Source document:
- - - - - - -
WCSTOK(3) Linux Programmer's Manual WCSTOK(3)

wcstok - split wide-character string into tokens

#include <wchar.h>
wchar_t *wcstok(wchar_t *wcs, const wchar_t *delim, wchar_t **ptr);

The wcstok() function is the wide-character equivalent of the strtok(3) function, with an added argument to make it multithread-safe. It can be used to split a wide-character string wcs into tokens, where a token is defined as a substring not containing any wide-characters from delim.
The search starts at wcs, if wcs is not NULL, or at *ptr, if wcs is NULL. First, any delimiter wide-characters are skipped, that is, the pointer is advanced beyond any wide-characters which occur in delim. If the end of the wide-character string is now reached, wcstok() returns NULL, to indicate that no tokens were found, and stores an appropriate value in *ptr, so that subsequent calls to wcstok() will continue to return NULL. Otherwise, the wcstok() function recognizes the beginning of a token and returns a pointer to it, but before doing that, it zero-terminates the token by replacing the next wide-character which occurs in delim with a null wide character (L'\0'), and it updates *ptr so that subsequent calls will continue searching after the end of recognized token.
- - - - - - -
Item position entries:

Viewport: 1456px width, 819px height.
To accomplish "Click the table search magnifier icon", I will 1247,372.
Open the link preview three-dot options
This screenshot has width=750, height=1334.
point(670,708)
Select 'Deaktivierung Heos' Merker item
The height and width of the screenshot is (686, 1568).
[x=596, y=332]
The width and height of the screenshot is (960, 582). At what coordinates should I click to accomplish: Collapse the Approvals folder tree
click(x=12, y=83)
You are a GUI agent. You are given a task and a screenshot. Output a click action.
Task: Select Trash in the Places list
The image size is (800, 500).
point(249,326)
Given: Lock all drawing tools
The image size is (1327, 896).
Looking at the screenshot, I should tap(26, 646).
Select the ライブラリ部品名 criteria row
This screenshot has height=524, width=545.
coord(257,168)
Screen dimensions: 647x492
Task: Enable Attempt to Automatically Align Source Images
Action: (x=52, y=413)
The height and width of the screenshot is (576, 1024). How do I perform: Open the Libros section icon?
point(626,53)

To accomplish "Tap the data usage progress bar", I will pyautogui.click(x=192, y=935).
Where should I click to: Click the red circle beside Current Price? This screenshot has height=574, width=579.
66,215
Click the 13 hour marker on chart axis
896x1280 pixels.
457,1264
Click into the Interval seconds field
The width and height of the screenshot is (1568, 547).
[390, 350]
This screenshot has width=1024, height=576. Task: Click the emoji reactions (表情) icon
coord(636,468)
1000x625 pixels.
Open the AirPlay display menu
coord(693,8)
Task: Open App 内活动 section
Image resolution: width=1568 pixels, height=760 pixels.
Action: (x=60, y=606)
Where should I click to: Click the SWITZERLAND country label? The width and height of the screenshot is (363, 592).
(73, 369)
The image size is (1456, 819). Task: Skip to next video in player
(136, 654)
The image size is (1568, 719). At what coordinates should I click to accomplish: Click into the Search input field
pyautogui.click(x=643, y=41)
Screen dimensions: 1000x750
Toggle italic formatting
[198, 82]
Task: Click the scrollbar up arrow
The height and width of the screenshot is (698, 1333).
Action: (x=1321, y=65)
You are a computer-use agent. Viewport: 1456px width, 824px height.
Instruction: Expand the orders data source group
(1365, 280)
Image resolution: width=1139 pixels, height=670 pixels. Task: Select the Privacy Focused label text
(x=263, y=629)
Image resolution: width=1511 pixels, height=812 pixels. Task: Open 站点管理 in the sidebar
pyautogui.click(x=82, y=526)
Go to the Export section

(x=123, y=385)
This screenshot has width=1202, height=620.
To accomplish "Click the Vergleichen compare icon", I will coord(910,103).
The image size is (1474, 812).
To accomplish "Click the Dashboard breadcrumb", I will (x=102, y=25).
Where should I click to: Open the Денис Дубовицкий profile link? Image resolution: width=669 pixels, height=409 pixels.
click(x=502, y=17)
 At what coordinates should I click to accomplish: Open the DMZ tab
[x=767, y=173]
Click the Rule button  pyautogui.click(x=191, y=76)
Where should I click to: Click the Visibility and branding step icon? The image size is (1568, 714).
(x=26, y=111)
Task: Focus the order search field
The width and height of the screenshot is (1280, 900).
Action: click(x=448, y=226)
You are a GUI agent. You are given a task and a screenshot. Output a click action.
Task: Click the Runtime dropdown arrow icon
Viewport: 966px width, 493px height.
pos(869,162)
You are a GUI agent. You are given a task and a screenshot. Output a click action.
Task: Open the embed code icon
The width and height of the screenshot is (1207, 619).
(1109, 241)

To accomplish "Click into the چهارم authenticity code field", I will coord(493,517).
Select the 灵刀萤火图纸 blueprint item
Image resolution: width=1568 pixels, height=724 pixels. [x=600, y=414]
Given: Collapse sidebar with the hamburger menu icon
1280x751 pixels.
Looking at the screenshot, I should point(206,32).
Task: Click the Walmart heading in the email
- - - - - - -
Objective 1:
From the wcstok manual page, extract the passage starting at "wcstok - split" and ending at "wide-characters from delim.".
Objective 2:
Render this sentence from the wcstok manual page in Spanish: "The search starts at wcs, if wcs is not NULL, or at *ptr, if wcs is NULL."
These rows have no connection to the wcstok manual page.

Output 1:
wcstok - split wide-character string into tokens

#include <wchar.h>
wchar_t *wcstok(wchar_t *wcs, const wchar_t *delim, wchar_t **ptr);

The wcstok() function is the wide-character equivalent of the strtok(3) function, with an added argument to make it multithread-safe. It can be used to split a wide-character string wcs into tokens, where a token is defined as a substring not containing any wide-characters from delim.

Output 2:
La búsqueda comienza en wcs, si wcs no es NULL, o en *ptr, si wcs es NULL.